[Start ENTRIES PROVIDED]
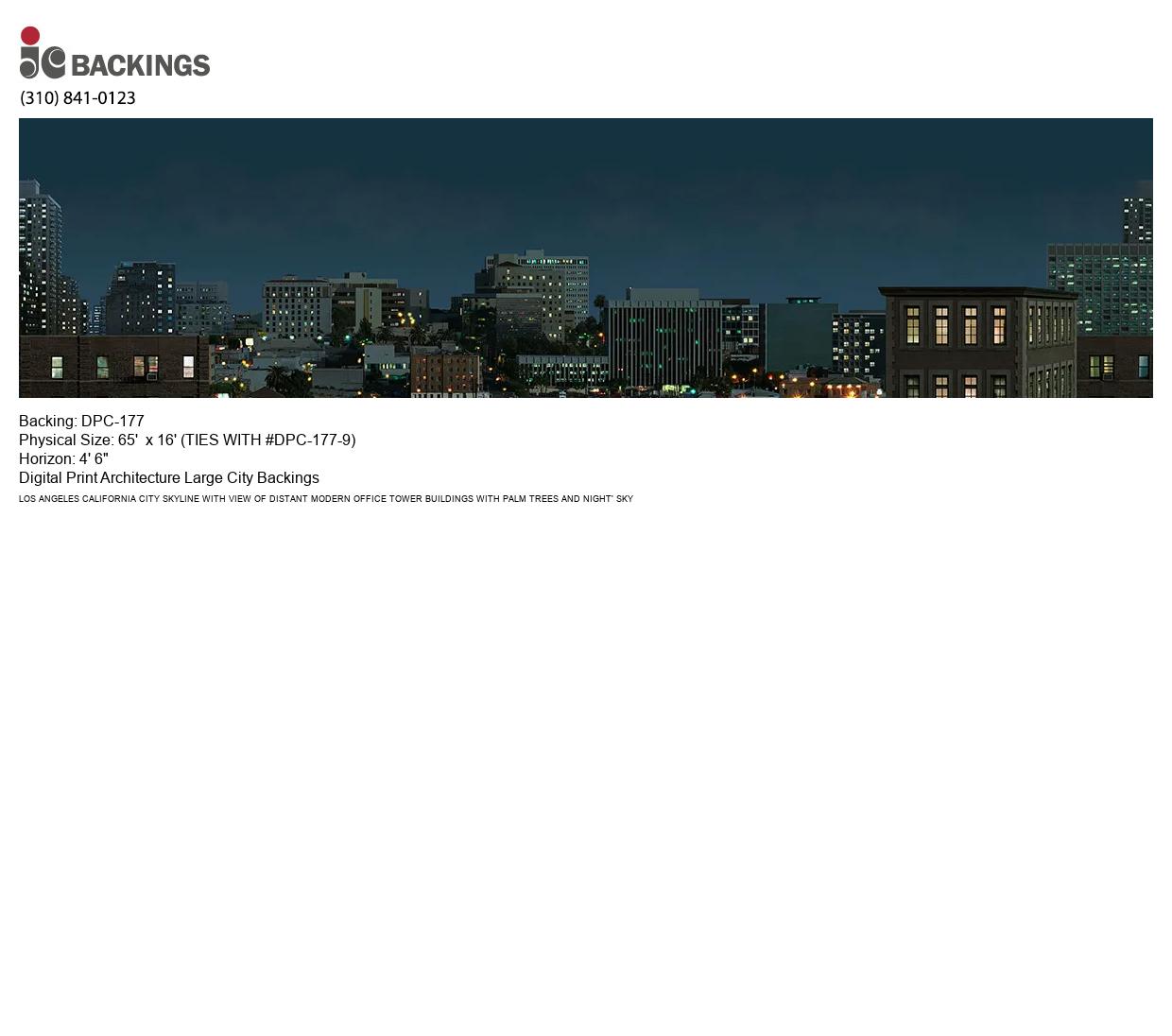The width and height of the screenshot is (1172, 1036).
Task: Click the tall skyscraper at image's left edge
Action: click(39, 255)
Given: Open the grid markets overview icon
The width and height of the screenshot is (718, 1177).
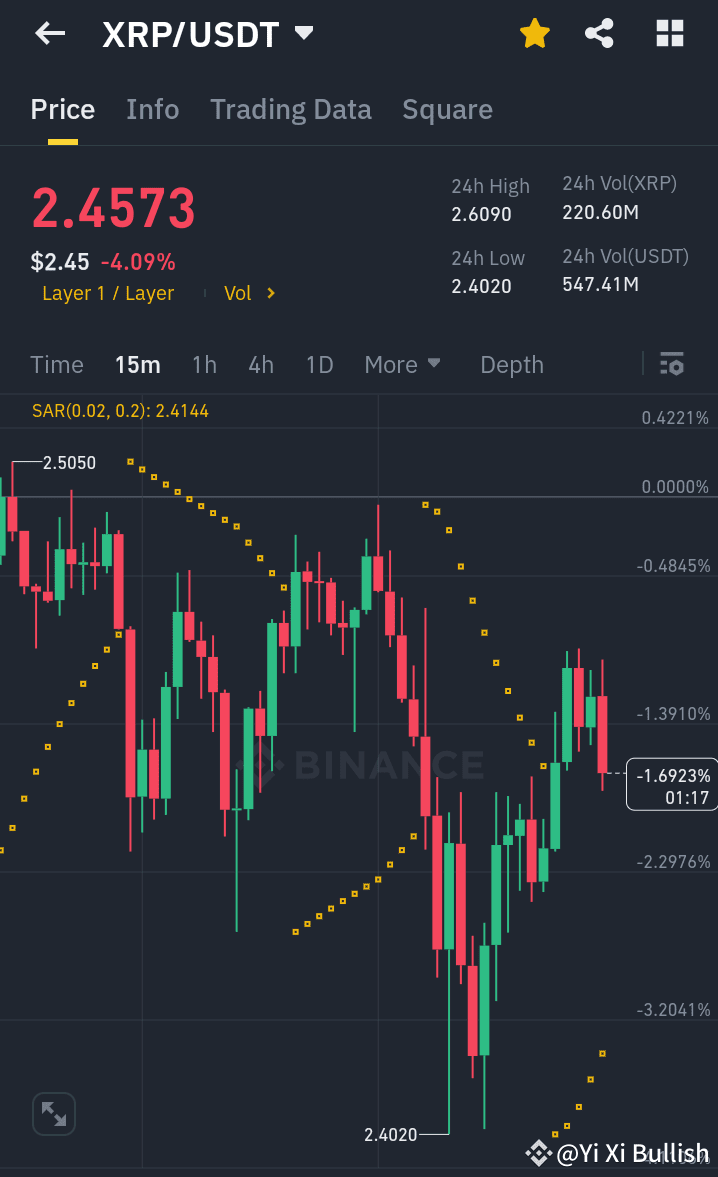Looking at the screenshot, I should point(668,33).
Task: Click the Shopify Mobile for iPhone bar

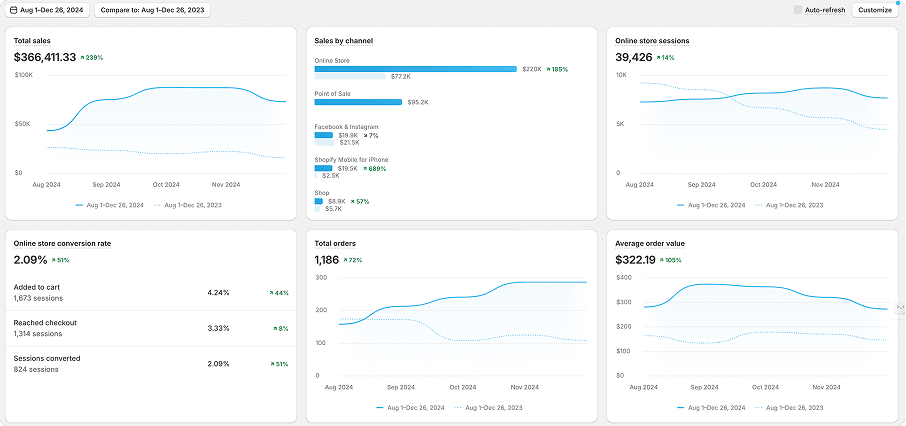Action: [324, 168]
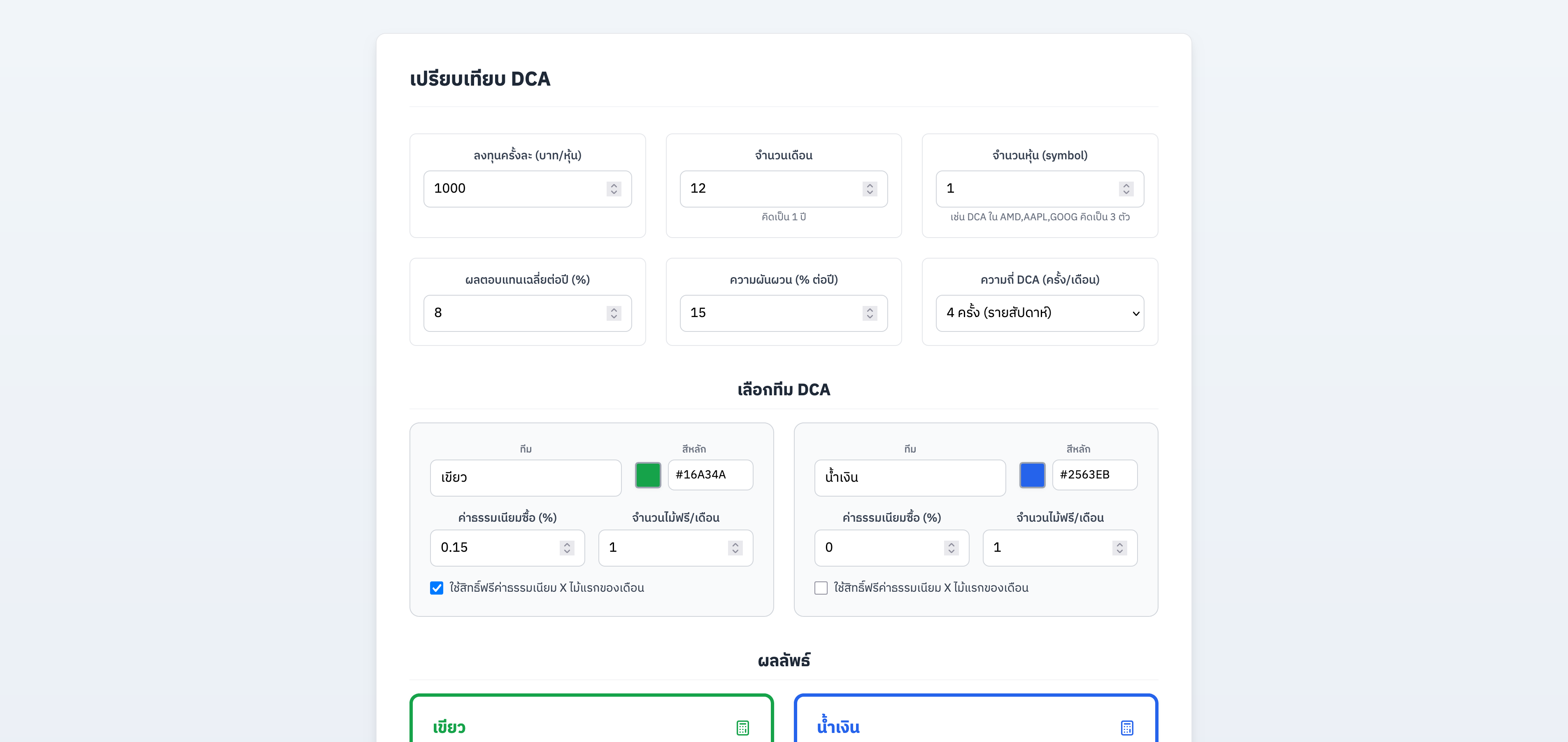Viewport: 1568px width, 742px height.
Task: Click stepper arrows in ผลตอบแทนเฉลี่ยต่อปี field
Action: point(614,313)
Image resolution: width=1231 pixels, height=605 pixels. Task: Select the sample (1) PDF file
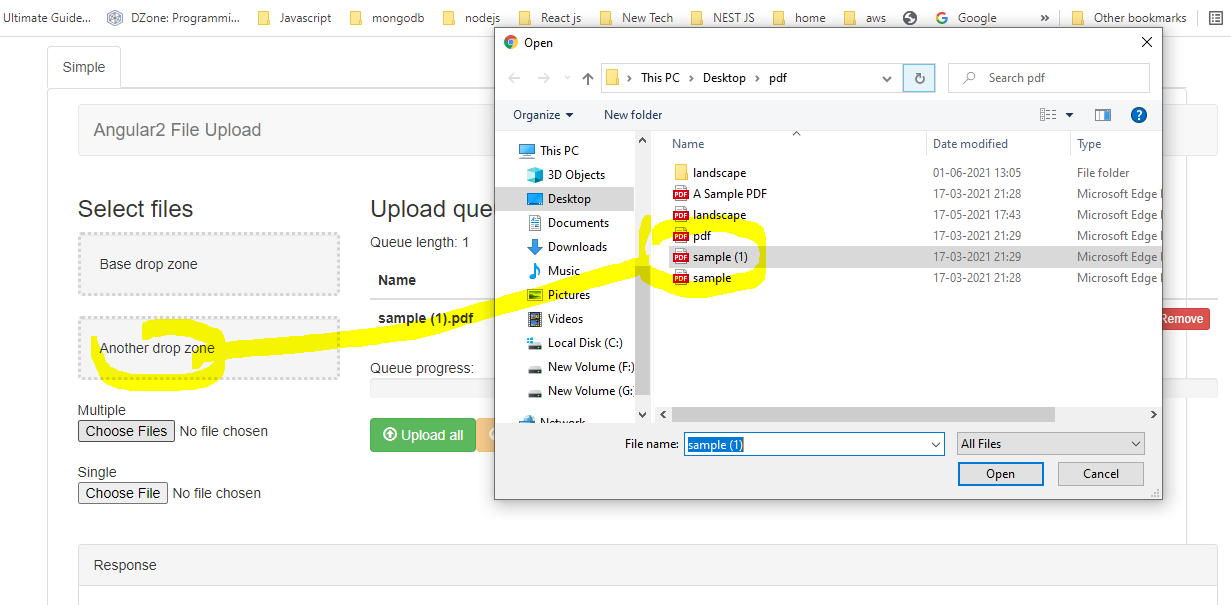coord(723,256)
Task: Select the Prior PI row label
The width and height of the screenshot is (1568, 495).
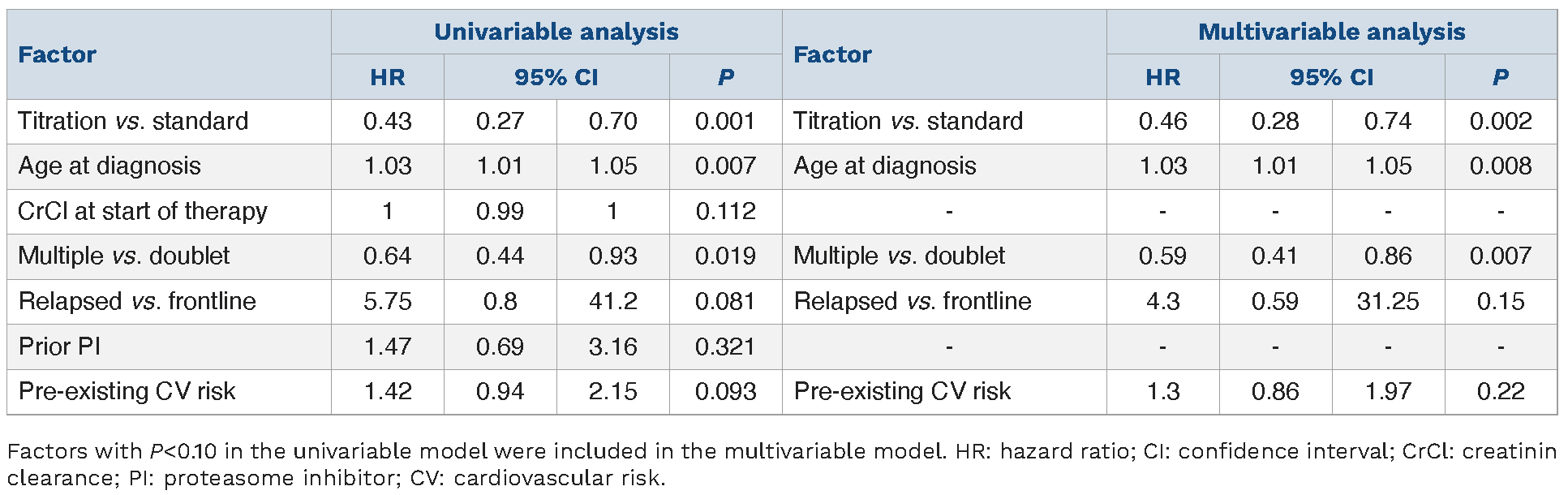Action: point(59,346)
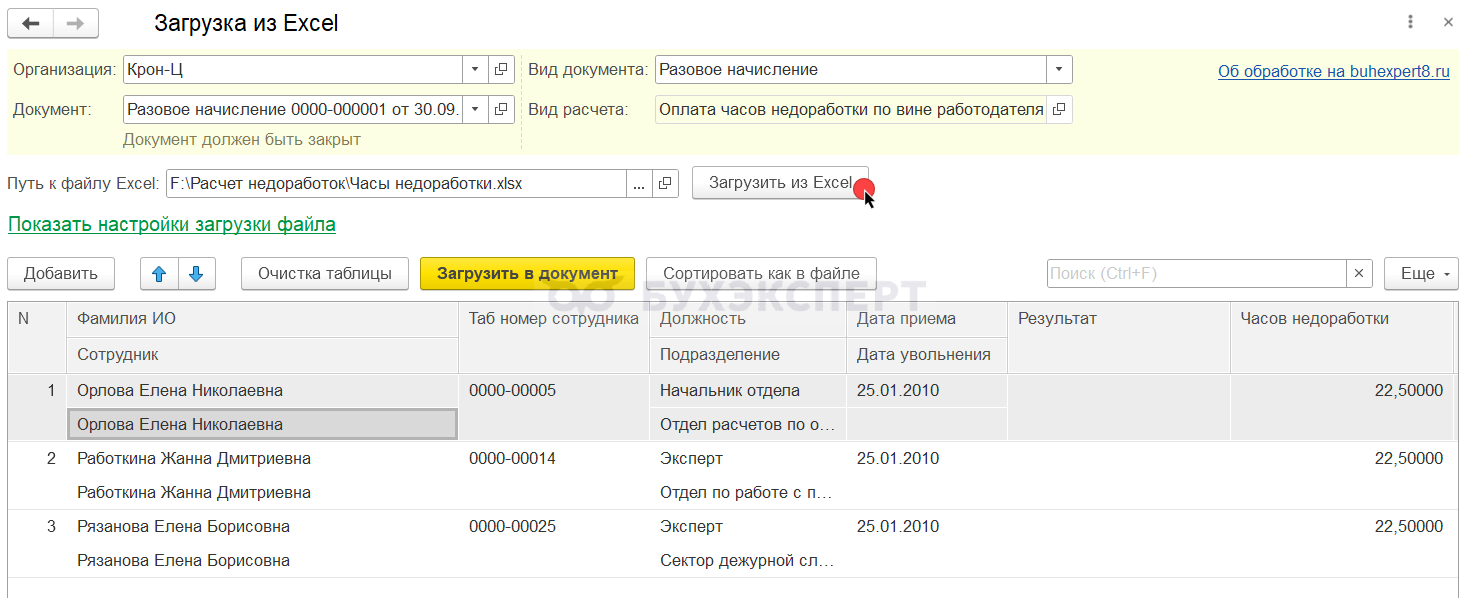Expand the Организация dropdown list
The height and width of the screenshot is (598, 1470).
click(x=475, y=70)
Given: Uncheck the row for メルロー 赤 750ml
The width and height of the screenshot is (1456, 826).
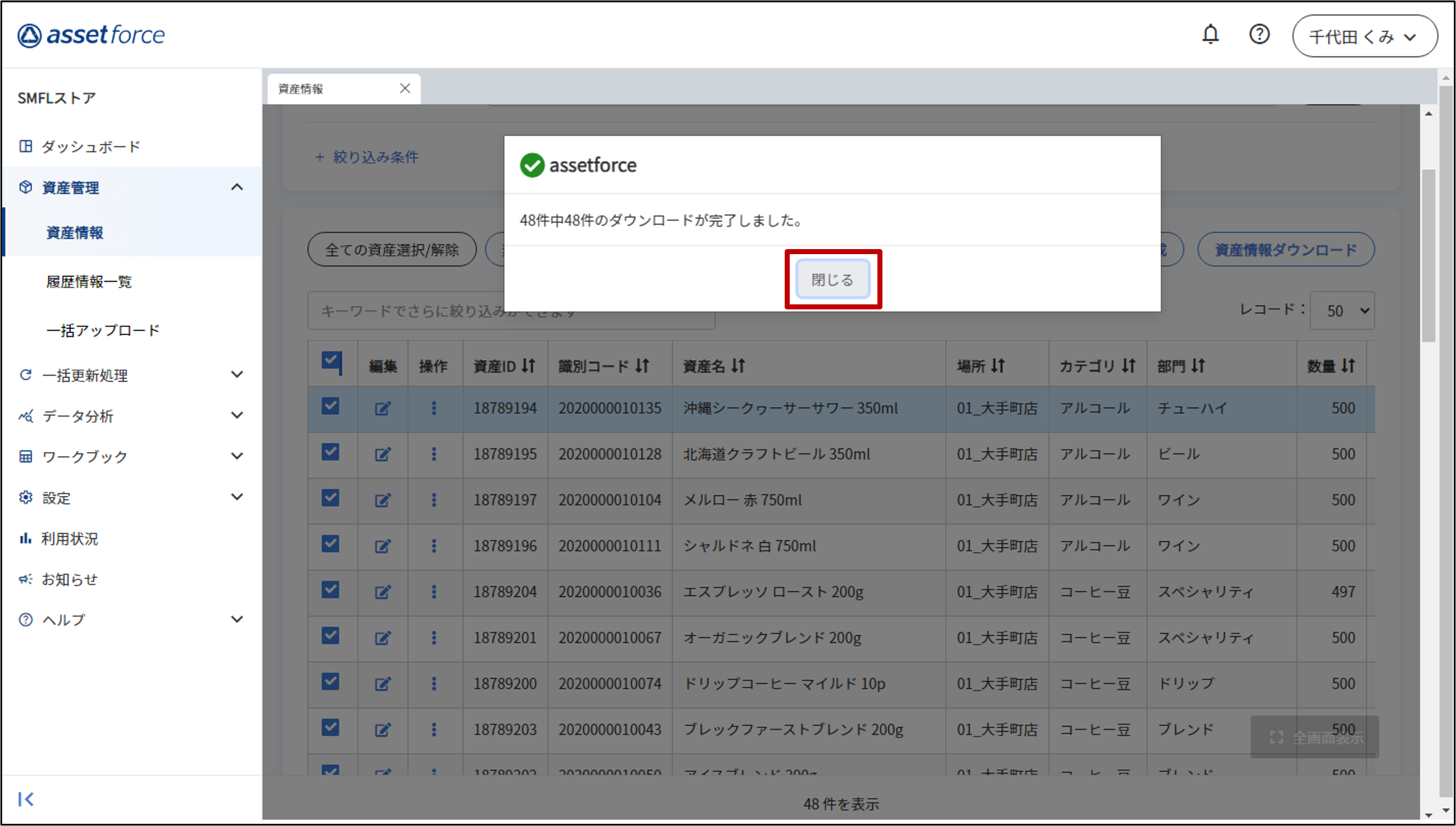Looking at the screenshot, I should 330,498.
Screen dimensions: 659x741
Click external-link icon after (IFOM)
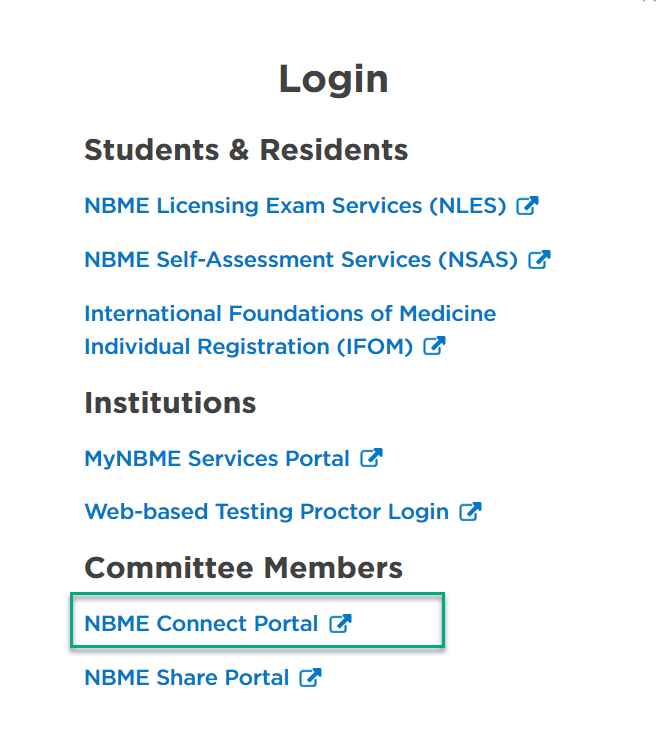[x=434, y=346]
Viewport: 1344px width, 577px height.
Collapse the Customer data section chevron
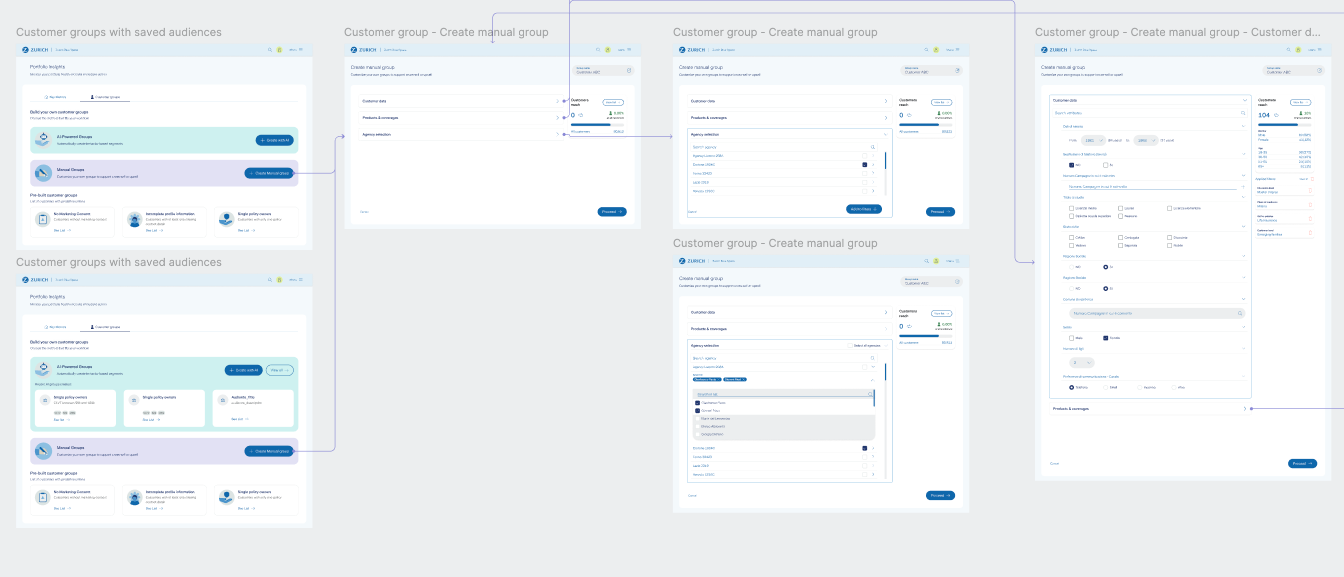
[End ENTRIES PROVIDED]
Write out all of the data above word for word, leaving out the pictures.

The width and height of the screenshot is (1172, 1036).
Task: Click the tall skyscraper at image's left edge
Action: click(39, 255)
Given: Open the grid markets overview icon
The width and height of the screenshot is (718, 1177).
Looking at the screenshot, I should point(668,33).
Task: Click the Shopify Mobile for iPhone bar

Action: [324, 168]
Viewport: 1568px width, 742px height.
Task: Click stepper arrows in ผลตอบแทนเฉลี่ยต่อปี field
Action: point(614,313)
Image resolution: width=1231 pixels, height=605 pixels. Task: Select the sample (1) PDF file
coord(723,256)
Task: Select the Prior PI row label
The width and height of the screenshot is (1568, 495).
Action: point(59,346)
Expand the Организация dropdown list
The height and width of the screenshot is (598, 1470).
click(x=475, y=70)
Given: Uncheck the row for メルロー 赤 750ml
The width and height of the screenshot is (1456, 826).
Looking at the screenshot, I should 330,498.
Screen dimensions: 659x741
Click external-link icon after (IFOM)
[x=434, y=346]
Viewport: 1344px width, 577px height.
Collapse the Customer data section chevron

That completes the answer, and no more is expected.